The Minnesota Attorney General's office settled a lawsuit Wednesday with two insurance companies it had alleged sold problem annuities to seniors.
Terms of the settlement provide refunds to any wronged customer. The suit, filed in February in Hennepin County District Court, had alleged both deception and sale of unsuitable annuities to Minnesota customers. Some of the annuities wouldn't give people in their 70s and 80s access to their investments without sizable penalties for at least 12 years.
In the settlement, AmerUs Life Insurance and American Investors Life Insurance companies, both now part of Aviva USA, denied any wrongdoing. A statement Wednesday afternoon from Aviva's Des Moines headquarters said: "We believe that the vast majority of products we have sold are suitable; therefore, we anticipate that this agreement will not have a material impact on the company."
The companies, however, were fined $1.4 million -- the third-largest insurance fine in state history -- by the Minnesota Department of Commerce in August 2007 for deceptive sales practices and unsuitable annuities. They paid without admitting to any of the allegations.
Wednesday's announcement, which covers up to 4,500 policies, also marks the third settlement between the attorney general's office and companies selling long-term deferred annuities. The first two were Allianz Life Insurance of North America and American Equity Investment Life Insurance Co. Collectively, the three settlements represent about 15,000 policies with an estimated value of $700 million in Minnesota. A fourth suit, against Midland National Life Insurance Co., is pending.
"These insurance companies put their profits ahead of the people they're supposed to be serving," Attorney General Lori Swanson said Wednesday. "Our laws go far enough; this is a case of companies not following the laws."
Donald and Vera Holzapfel of Mankato are among the Minnesotans who had complained to Swanson's office. Donald, 77, is a retired truck driver, and Vera, 76, is a homemaker. He said they invested $126,000 in a 12-year deferred annuity in 2004. The salesman pitched them as tax-free income and a way to avoid probate proceedings for their three children when the couple died.
"I just wanted a place to put my money so our kids could get it when we died," Donald Holzapfel said.

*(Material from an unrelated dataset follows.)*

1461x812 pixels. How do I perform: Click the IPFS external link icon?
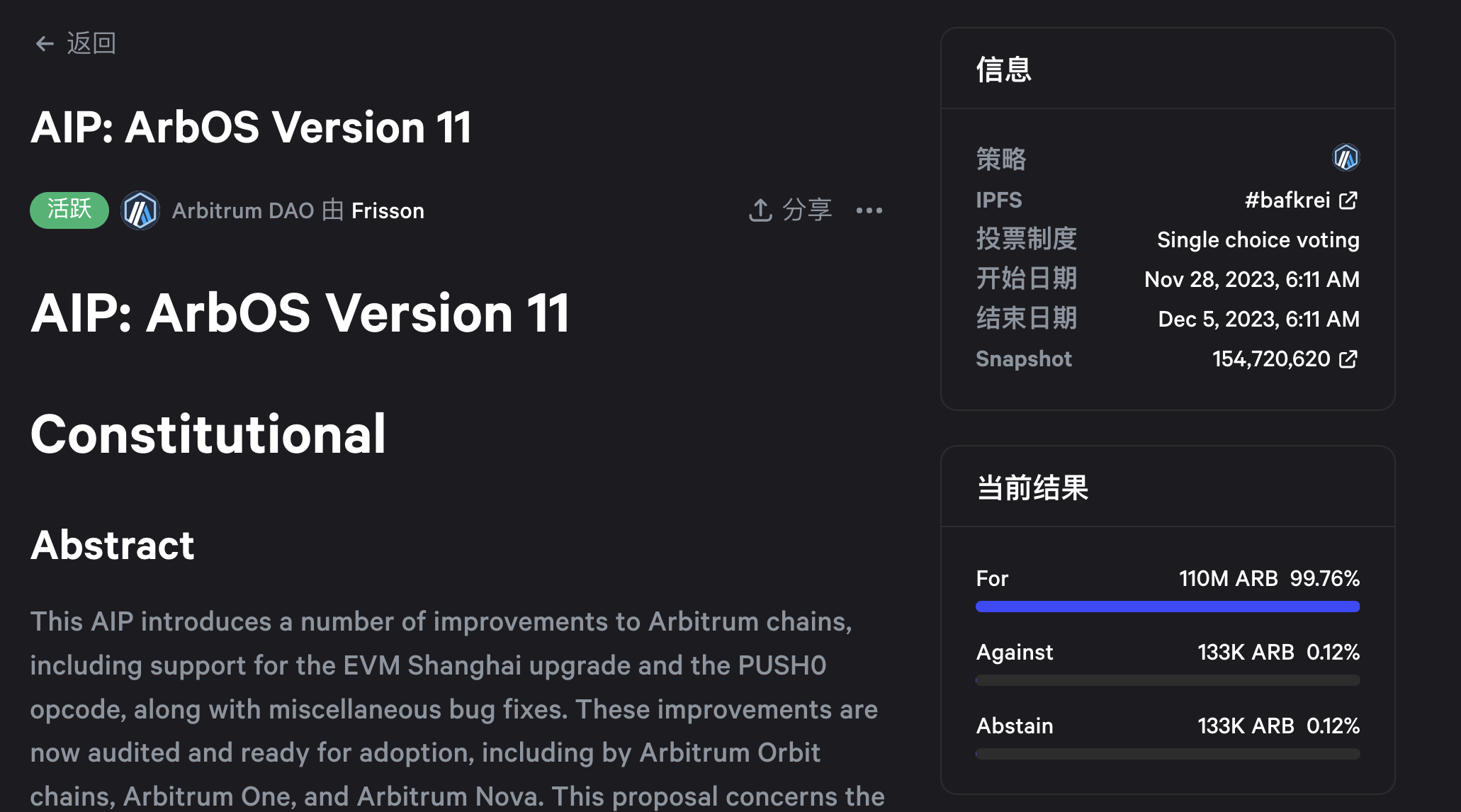[x=1348, y=201]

When he tried recently to withdraw some of the money, that was the first he heard of an early withdrawal penalty. The couple chose to pay the $10,500 penalty to retrieve the rest of their money.
The Holzapfels plan to file for a refund under the provisions of Wednesday's settlement. Under those provisions, all 4,500 Minnesota policyholders age 65 and older will receive a letter telling them they can file a claim if they feel they were deceived or sold inappropriate annuities, said solicitor general Al Gilbert. The attorney general's office will review the claims along with the company, and any that are granted will bring a full refund without fees or penalties, plus 4.15 percent interest. Younger customers are not excluded, but the product was largely pitched to seniors, he said. In a previous settlement, about one in five seniors who received notices filed claims, Swanson said.
The settlement also spells out specific information the companies must collect from potential customers to apply to a suitability test before any sale, Gilbert said. The Commerce Department also continues to monitor the companies, said spokesman Bill Walsh.
Aviva USA is part of Aviva PLC, a London-based firm. Its website describes it as the world's fifth-largest insurance company. The site also says Aviva USA specializes in a portfolio of long-term savings, insurance and retirement income products.